┌─ Passage provided

Macro Monthly The power of currency

The upcoming G20 summit is difficult to ‘hedge’ against, but certain currency trades can be attractive on their own (valuation/economic case) and also offer asymmetric risk-reward into these kinds of events.

26 juin 2019

Highlights

  • Amid the rebound in equity valuations and a still very uncertain path for trade negotiations, we move our outlook for equities to neutral from overweight.
  • Active currency management may provide hedging properties for portfolios against particular risks, like trade policy.
  • We like short AUDUSD and short USDJPY over the medium term for economic and valuation reasons, but also see these trades as useful hedges against US-China trade escalation.

We write this Macro Monthly just before the June G20 meeting, when Presidents Trump and Xi are scheduled to meet and discuss the prospects for renewing trade talks. While our base case is that the two leaders ultimately strike a deal at some point over the coming twelve months, there is plenty of uncertainty on (1) whether we will get that final outcome and (2) the path to get there. Given ongoing cooling in economic data and high levels of uncertainty on potential trade outcomes, we have downgraded our outlook for equities to neutral from overweight. Indeed, economic and market pressures may need to rise on both countries before their respective leaders are prepared to make a deal which sticks. At the same time, both presidents could move towards active de-escalation, removing prior tariffs and catalyzing a further re-rating of risk assets. The unpredictability of the (geo)-political process is what makes a neutral, rather than aggressively overweight or underweight position sensible at this juncture.

└─

Problem -> Reproduce word for word the stretch of the Macro Monthly note from "26 juin 2019" through "like trade policy.".

┌─ Extracted records

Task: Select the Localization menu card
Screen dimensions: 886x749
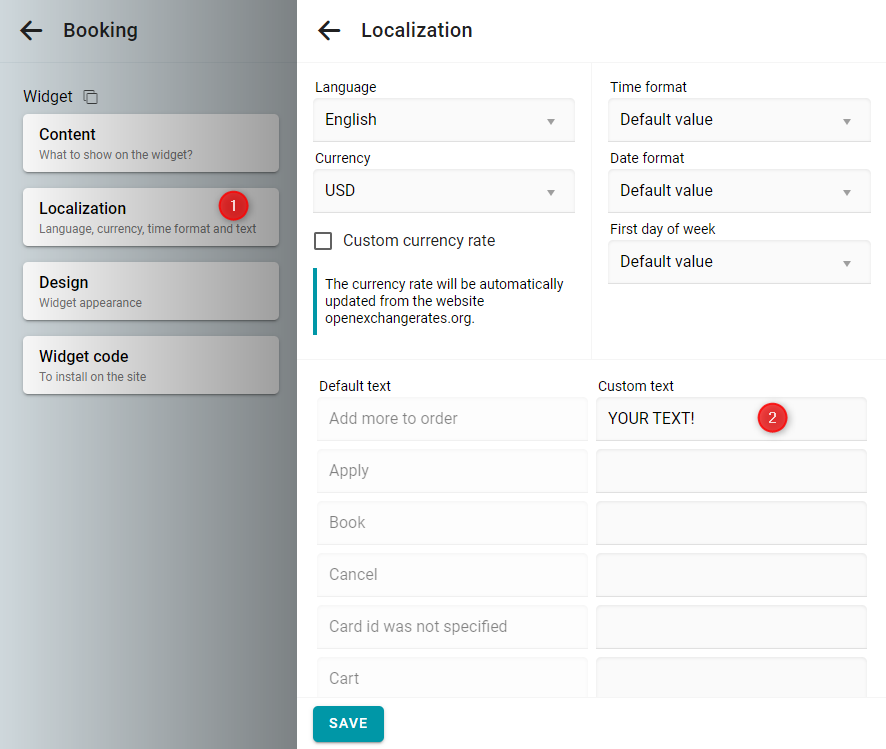Action: pyautogui.click(x=151, y=217)
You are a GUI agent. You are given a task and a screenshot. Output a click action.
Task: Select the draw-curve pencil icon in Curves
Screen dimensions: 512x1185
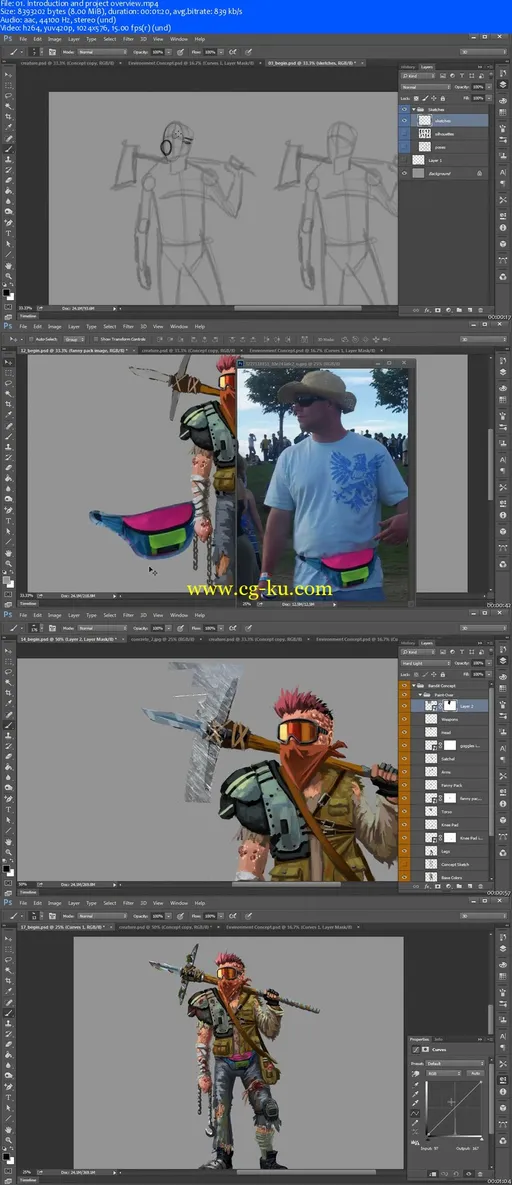click(415, 1123)
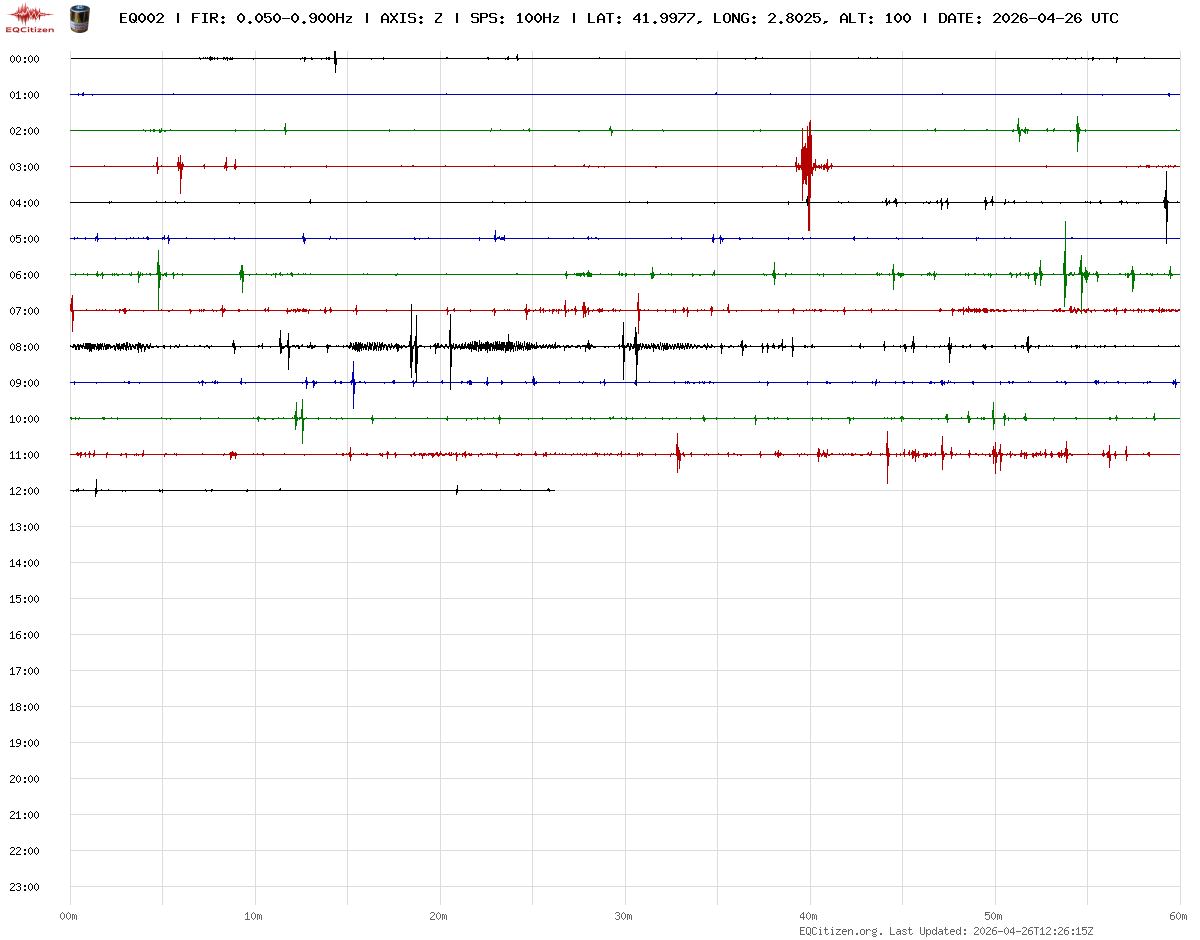
Task: Click the 00m marker on time axis
Action: pyautogui.click(x=69, y=916)
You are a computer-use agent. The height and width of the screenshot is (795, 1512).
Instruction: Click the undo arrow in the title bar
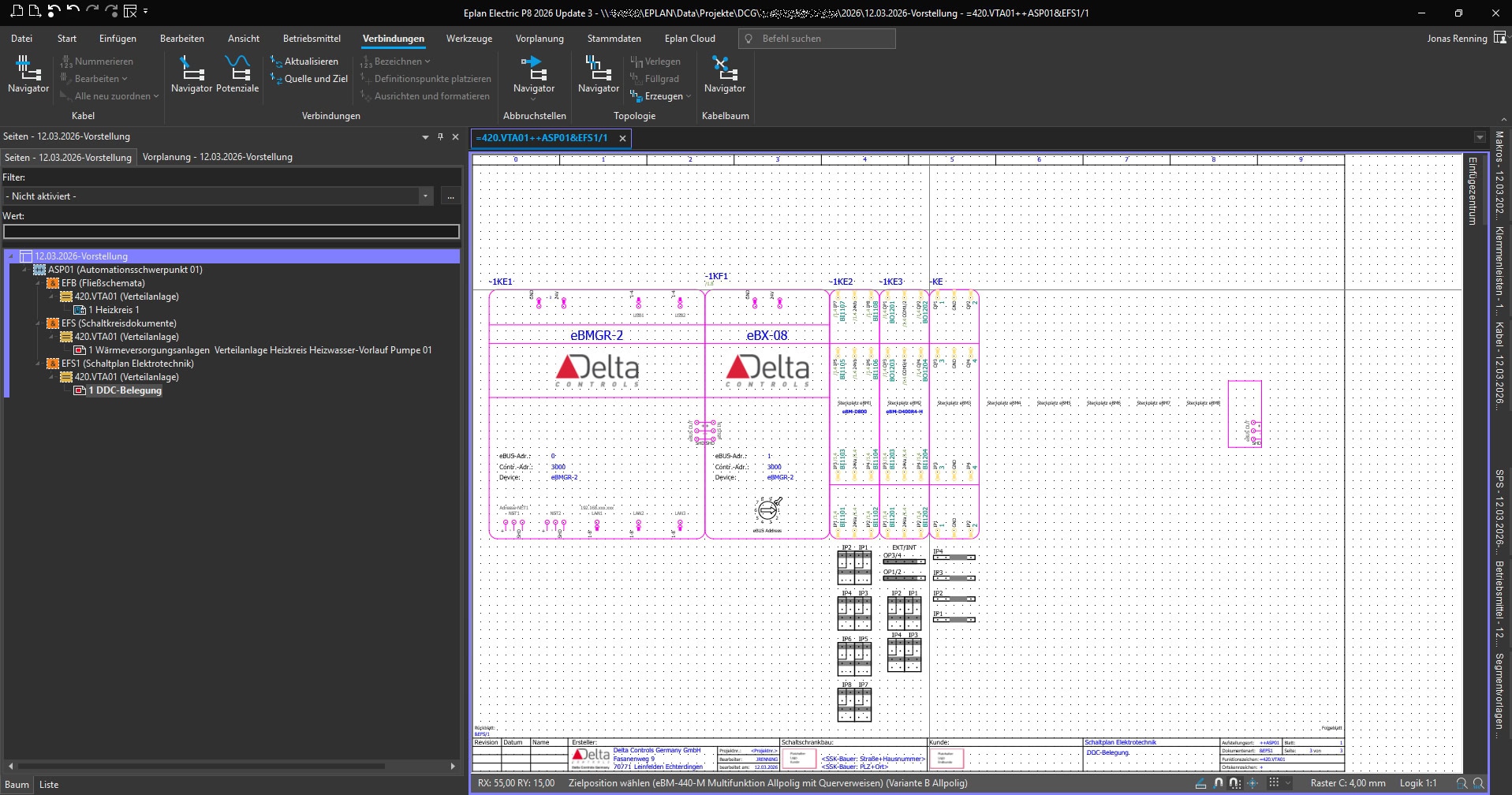(73, 11)
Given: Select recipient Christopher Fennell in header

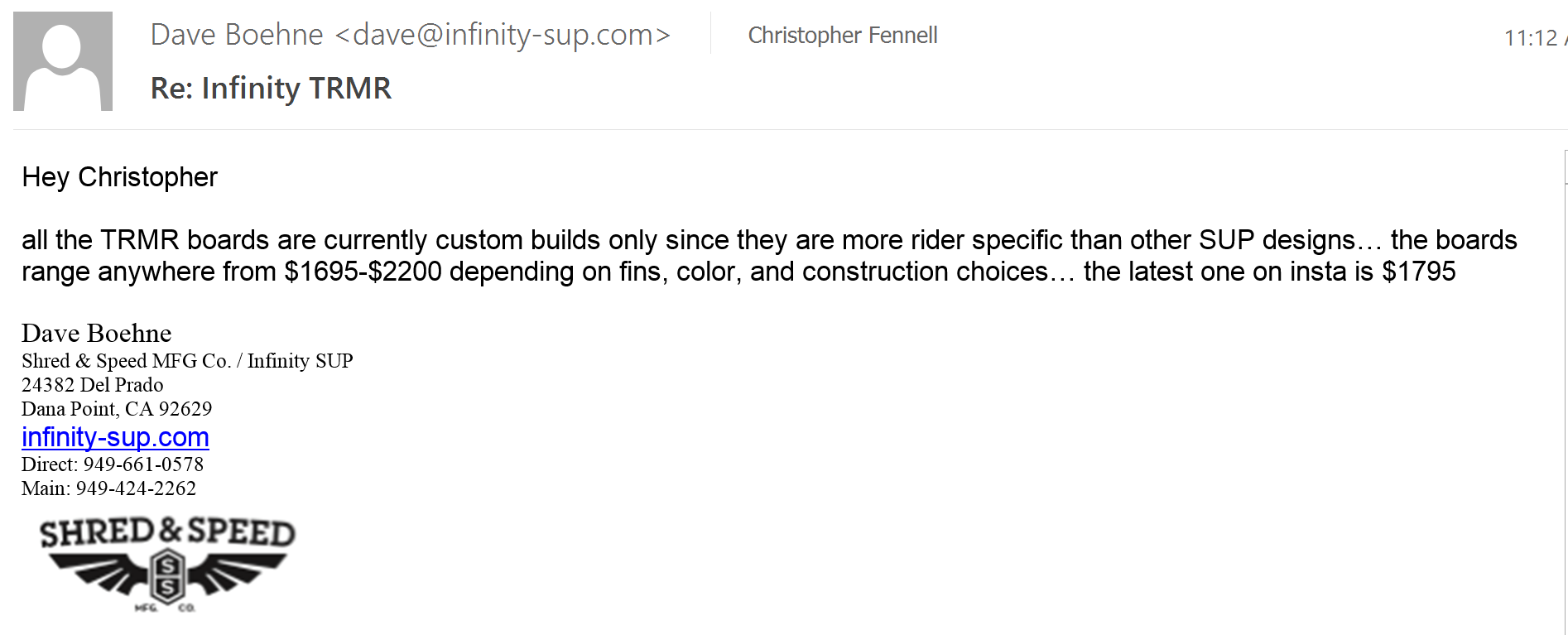Looking at the screenshot, I should coord(842,36).
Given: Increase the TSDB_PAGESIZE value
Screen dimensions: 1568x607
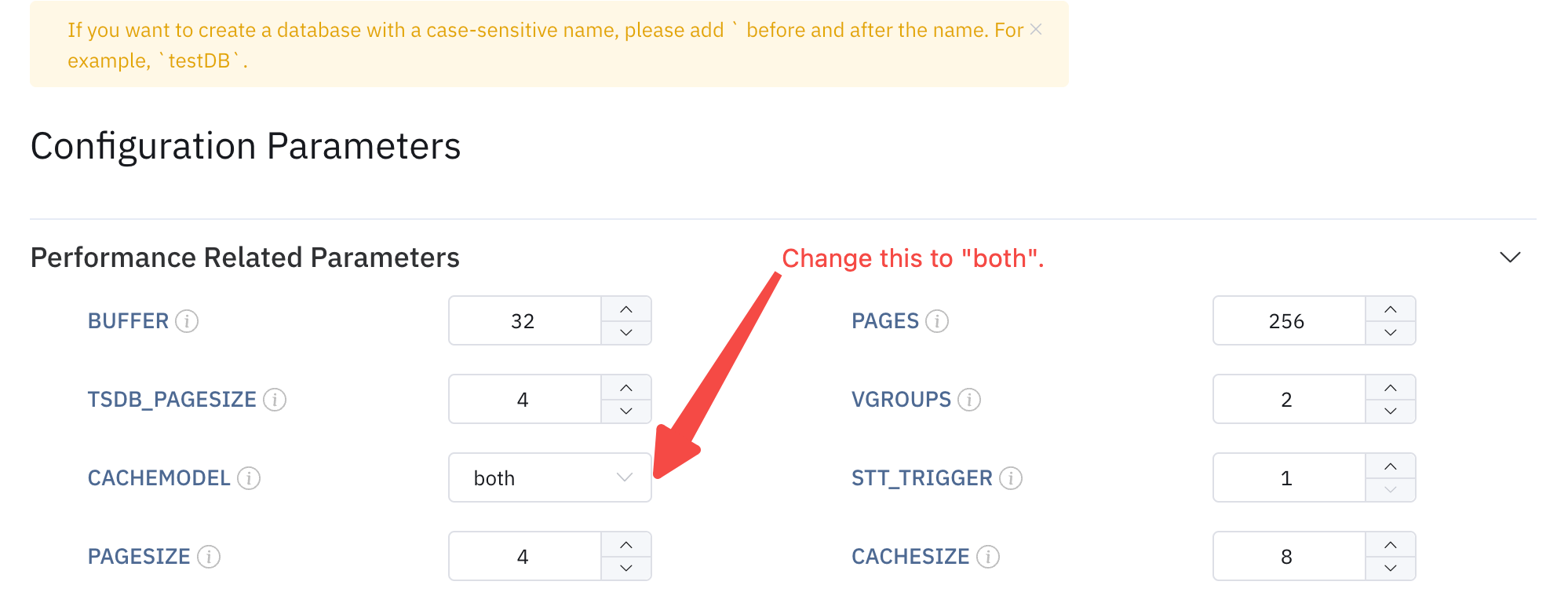Looking at the screenshot, I should pos(626,388).
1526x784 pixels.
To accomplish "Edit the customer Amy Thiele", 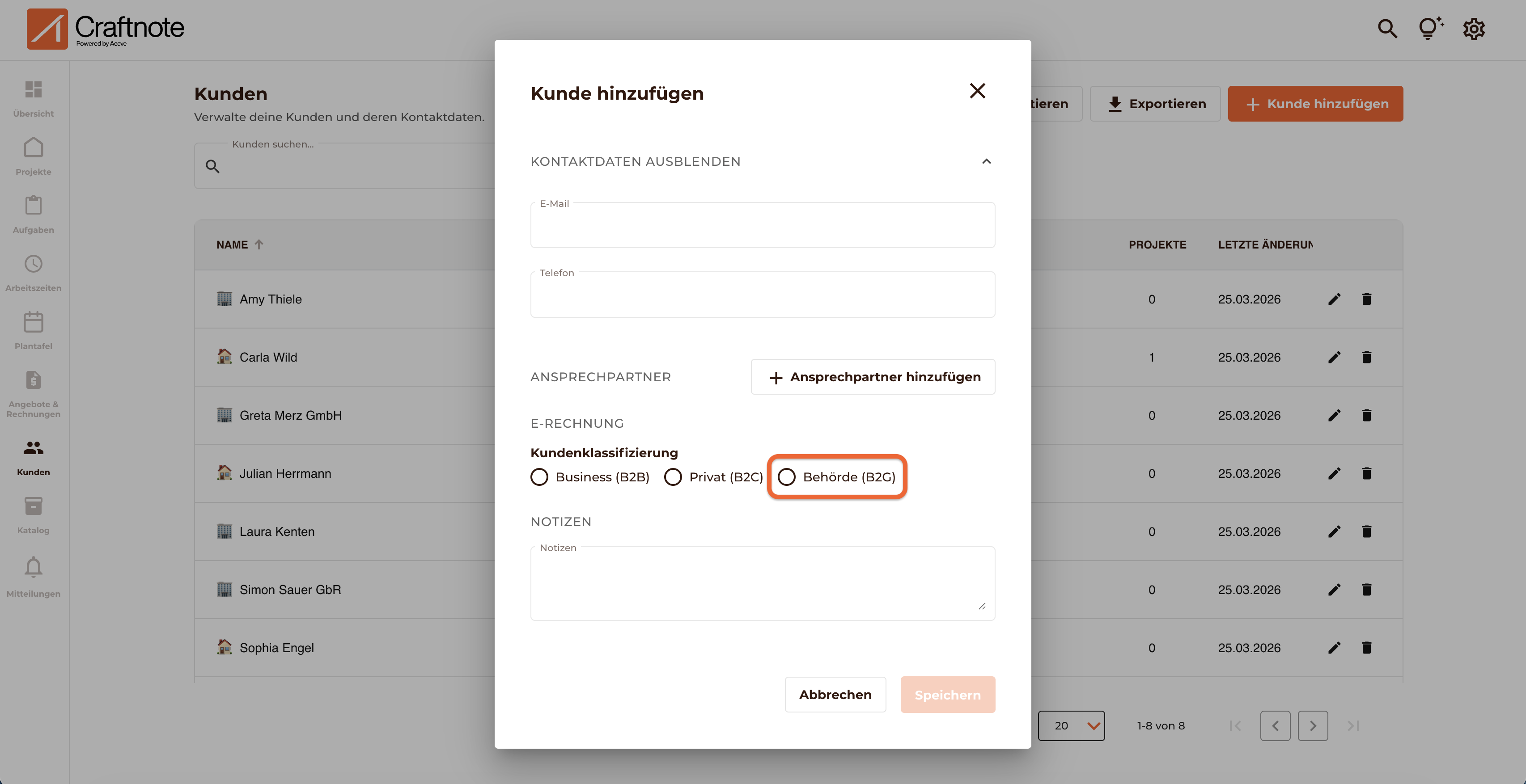I will (1335, 299).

└─

Response to this exercise ->
26 juin 2019

Highlights

  • Amid the rebound in equity valuations and a still very uncertain path for trade negotiations, we move our outlook for equities to neutral from overweight.
  • Active currency management may provide hedging properties for portfolios against particular risks, like trade policy.